Later, he knew, he was going to feel very frustrated. But she was right.
It WAS time. Besides…
“Davie,” he said, and he reached out his hand to his great-grandson.
He came to him and he, too, knelt by his chair. The Doctor ruffled his
hair as he used to do when he was a little boy and pressed his hand against
his cheek. “Davie, you’ve got my heart beating in your breast
now. You ARE me in so many ways. YOU are The Doctor now. The universe
is yours. Your legacy. Take care of it.”
“I will,” he promised. “But what will you do?”
The Doctor wasn’t sure what he was going to do. A week later, the
pain was gone. He was only slightly aware of the surgical staples that
had bound his ribcage back together. The scar had mended. He was beginning
to feel the strange butterfly sensation that told him his new heart was
starting to grow. Rose had relented enough to allow him to sit outside
in the garden for a few hours a day, but even the joy of watching his
children play was starting to lose its novelty.

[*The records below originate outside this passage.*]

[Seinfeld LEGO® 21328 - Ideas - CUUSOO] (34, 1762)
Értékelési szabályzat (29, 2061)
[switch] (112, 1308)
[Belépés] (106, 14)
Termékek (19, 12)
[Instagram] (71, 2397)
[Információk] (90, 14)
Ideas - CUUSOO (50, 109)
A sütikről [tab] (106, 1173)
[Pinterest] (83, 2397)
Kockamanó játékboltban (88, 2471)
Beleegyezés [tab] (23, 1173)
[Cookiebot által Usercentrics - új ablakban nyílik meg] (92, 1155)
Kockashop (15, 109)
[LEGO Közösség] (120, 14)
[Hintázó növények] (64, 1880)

“Here.” He looked startled as his eldest son put something
on the garden table in front of him. A laptop computer. He looked at it,
then at Christopher.
“What am I supposed to do?” he asked just a little tetchily.
“Write my memoirs?”
“Yes,” Christopher answered. He sat down opposite him and
poured two glasses of the cool home-made lemonade that was in a jug by
his elbow. “Yes, it’s time you did. You’re the eldest
Time Lord, the last of the ancients. There is only so much you can tell
the young ones orally. Start at the beginning. Write it all down. From
the day a baby boy was born into the House of Lœngbærrow with an
Earth mother and the Mark of Rassilon.”
“I didn’t know you KNEW about the Mark,” The Doctor
said.
“Rose told me about it. When she was expecting Peter. She said she
wondered if HE would inherit the Mark from you. I didn’t. And nor
did Susan or any of her children.”
“I think maybe Davie has it on his SOUL,” The Doctor said.

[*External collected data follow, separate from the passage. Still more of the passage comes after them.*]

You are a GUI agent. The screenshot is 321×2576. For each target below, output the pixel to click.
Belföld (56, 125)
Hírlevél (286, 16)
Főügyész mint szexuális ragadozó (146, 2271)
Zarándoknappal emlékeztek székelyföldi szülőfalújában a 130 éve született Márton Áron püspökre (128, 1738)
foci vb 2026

He smiled and turned on the laptop. It was already set up with a word
processor document open. It had been labelled as Chapter One. And a line
had been typed. He smiled as he recognised the opening line from one of
the best novels of his favourite Earth author.
“To begin my life with the beginning of my life,
I record that I was born …”
The Doctor flexed his long fingers and finished the sentence.
“….in the Rassilon Era, year S?35O7 under
the sign of Orion.” After that his fingers flew so fast over
the keys and the page filled so rapidly that even Christopher felt his
eyes start to water and he sat back and sipped his lemonade. Even at that
speed, though, it was going to take a good few months to get through 1,000
years of the sort of life his father had lived.
It ought to keep him out of mischief until then.